WRITTEN REQUEST = Please convert each line of the material below into an item of a JSON list of strings, one string per line, leaving out any blank lines.

[A run of records]

────────────────────────────────────────

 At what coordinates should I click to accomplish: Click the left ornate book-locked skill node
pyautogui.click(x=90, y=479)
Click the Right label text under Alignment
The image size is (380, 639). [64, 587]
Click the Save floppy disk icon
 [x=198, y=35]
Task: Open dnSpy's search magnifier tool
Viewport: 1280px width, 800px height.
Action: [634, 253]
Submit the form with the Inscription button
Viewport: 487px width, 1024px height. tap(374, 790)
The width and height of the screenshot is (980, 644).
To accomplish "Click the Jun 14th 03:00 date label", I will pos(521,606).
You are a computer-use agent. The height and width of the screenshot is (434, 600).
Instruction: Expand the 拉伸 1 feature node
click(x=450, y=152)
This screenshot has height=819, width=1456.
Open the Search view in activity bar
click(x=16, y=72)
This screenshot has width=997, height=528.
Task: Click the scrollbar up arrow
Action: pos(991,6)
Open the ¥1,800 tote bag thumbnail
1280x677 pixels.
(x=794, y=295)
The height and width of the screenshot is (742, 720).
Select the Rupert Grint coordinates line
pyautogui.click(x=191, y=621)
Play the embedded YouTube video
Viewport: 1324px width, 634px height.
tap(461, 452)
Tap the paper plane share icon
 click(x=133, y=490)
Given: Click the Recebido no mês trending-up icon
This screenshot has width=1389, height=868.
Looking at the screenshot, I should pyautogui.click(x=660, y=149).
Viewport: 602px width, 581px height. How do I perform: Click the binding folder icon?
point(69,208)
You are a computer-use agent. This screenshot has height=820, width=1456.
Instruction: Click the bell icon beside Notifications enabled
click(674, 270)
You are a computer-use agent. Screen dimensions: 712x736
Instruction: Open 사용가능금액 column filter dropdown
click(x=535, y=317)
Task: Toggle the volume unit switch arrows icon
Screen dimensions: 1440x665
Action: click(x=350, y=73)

────────────────────────────────────────

SOLUTION FOR THIS PROBLEM =
[
  " At what coordinates should I click to accomplish: Click the left ornate book-locked skill node",
  "pyautogui.click(x=90, y=479)",
  "Click the Right label text under Alignment",
  "The image size is (380, 639). [64, 587]",
  "Click the Save floppy disk icon",
  " [x=198, y=35]",
  "Task: Open dnSpy's search magnifier tool",
  "Viewport: 1280px width, 800px height.",
  "Action: [634, 253]",
  "Submit the form with the Inscription button",
  "Viewport: 487px width, 1024px height. tap(374, 790)",
  "The width and height of the screenshot is (980, 644).",
  "To accomplish \"Click the Jun 14th 03:00 date label\", I will pos(521,606).",
  "You are a computer-use agent. The height and width of the screenshot is (434, 600).",
  "Instruction: Expand the 拉伸 1 feature node",
  "click(x=450, y=152)",
  "This screenshot has height=819, width=1456.",
  "Open the Search view in activity bar",
  "click(x=16, y=72)",
  "This screenshot has width=997, height=528.",
  "Task: Click the scrollbar up arrow",
  "Action: pos(991,6)",
  "Open the ¥1,800 tote bag thumbnail",
  "1280x677 pixels.",
  "(x=794, y=295)",
  "The height and width of the screenshot is (742, 720).",
  "Select the Rupert Grint coordinates line",
  "pyautogui.click(x=191, y=621)",
  "Play the embedded YouTube video",
  "Viewport: 1324px width, 634px height.",
  "tap(461, 452)",
  "Tap the paper plane share icon",
  " click(x=133, y=490)",
  "Given: Click the Recebido no mês trending-up icon",
  "This screenshot has width=1389, height=868.",
  "Looking at the screenshot, I should pyautogui.click(x=660, y=149).",
  "Viewport: 602px width, 581px height. How do I perform: Click the binding folder icon?",
  "point(69,208)",
  "You are a computer-use agent. This screenshot has height=820, width=1456.",
  "Instruction: Click the bell icon beside Notifications enabled",
  "click(674, 270)",
  "You are a computer-use agent. Screen dimensions: 712x736",
  "Instruction: Open 사용가능금액 column filter dropdown",
  "click(x=535, y=317)",
  "Task: Toggle the volume unit switch arrows icon",
  "Screen dimensions: 1440x665",
  "Action: click(x=350, y=73)"
]